It took me more than a single or a couple of trials before I was convinced that mine actually looked somewhat presentable and acceptable. From choosing the good shallots to begin with, rinsing and draining, slicing all the way to frying them up in the end, each comes with its own challenges needing a little more than just some tender light care to make it right. Making fried shallots generally takes a little more time than frying the other aromatics like the garlic and ginger, but fried shallot are good to be kept up to a week when store appropriately. So despite the little hassle, you will be rewarded with something that will keep you going for at least a little while. They are good to go with plenty dishes - the fried rice, fried noodles, bowl of noodle soups, steamed rice noodles rolls 猪肠粉 or some snacks even like the steamed yam cake 芋头糕. They simply really do make everything better. And a last note - as precious as these shallot crisps are, the resulting shallot oil makes an extraordinarily good essence on its own with an infused natural fragrance. Have them substituting the cooking oil or drizzle lightly over some dishes and you will be surprised with how it gives yet another dimension to the dishes, accentuating their flavor and taste easily.
Homemade Crispy Fried Shallots 香酥红葱头油
1 tsp salt
enough oil for deep frying the shallots
1. Peel, trim and rinse the shallots whole. Let dry thoroughly on a paper towel.
2. Have the shallots sliced. It matters not whether they are sliced crosswise or lengthwise, but it is a point worth noting not to have them sliced too thinly - they have a higher chance of getting burnt too quickly. Having an even thickness throughout the whole batch will be a plus here - they will all cook at the same time and you won't end with a batch of fried shallots with different color hues.
3. Heat up a wok with enough oil for deep frying the whole batch. Put it on high heat. Make sure that the oil well heated. Have it tested with a wooden chopstick. If the oil is ready, a stream of tiny bubbles will be seen when one end of the chopstick is dipped into the hot oil.
4. Turn the heat to medium. Add in the sliced shallots. be careful with a tiny volvano eruption as the shallot slices hit the oil. Distribute evenly around the wok. Leave undisturbed most of the time, giving it a brief stir only every few minutes. Below shows how they look like at different stages.
At 10th minute
At 20th minute
At 25th minute
At 28th minute
6. When the shallots look this brown, do note that the rest of the event will take place in the speed of a lightning. Scatter in a tsp of salt and be sure to keep a close eye on it hereon.
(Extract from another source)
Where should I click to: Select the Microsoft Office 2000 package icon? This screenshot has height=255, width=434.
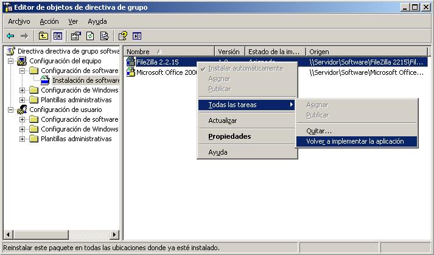click(130, 72)
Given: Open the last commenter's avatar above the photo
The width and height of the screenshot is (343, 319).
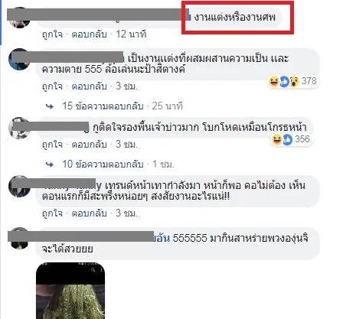Looking at the screenshot, I should click(x=19, y=239).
7. When the shallots appear golden brown about 80-90% on the whole, turn off the heat. The remaining heat retained on the stovetop and the oil will keep it heated through to gently bring the fried shallot to a good finishing color.
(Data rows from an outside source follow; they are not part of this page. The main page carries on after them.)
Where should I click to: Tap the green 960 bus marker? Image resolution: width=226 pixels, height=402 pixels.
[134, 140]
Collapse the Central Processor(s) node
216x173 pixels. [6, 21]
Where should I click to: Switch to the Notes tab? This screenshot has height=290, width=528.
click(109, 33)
8. Remove from heat and strain through a sieve, retaining the oil in a bowl for future uses.
9. Rest the shallots on the sieve for a moment to drip off any remaining oil.
10. Transfer and drain on a plate lined with a paper towel. Try to do this on a plate with a good surface area to minimize overlapping. Leave air dry to crisp them up further while they cool down.
11. Once cooled down enough, store in a container. They are good at room temperatures for at least another five days.
The timeline here may not be similarly applicable to everyone. It very much depends on the amount of shallots made with each batch, the heat applied, how thin or thick they are sliced and to some extents the type of skillet or wok used. So pay attention to the physical change - how soon and whether the color changes evenly on the whole are both good indications whether or not the right heat is being used. And this probably is one of those moments when you have go according to your instinct to get things right.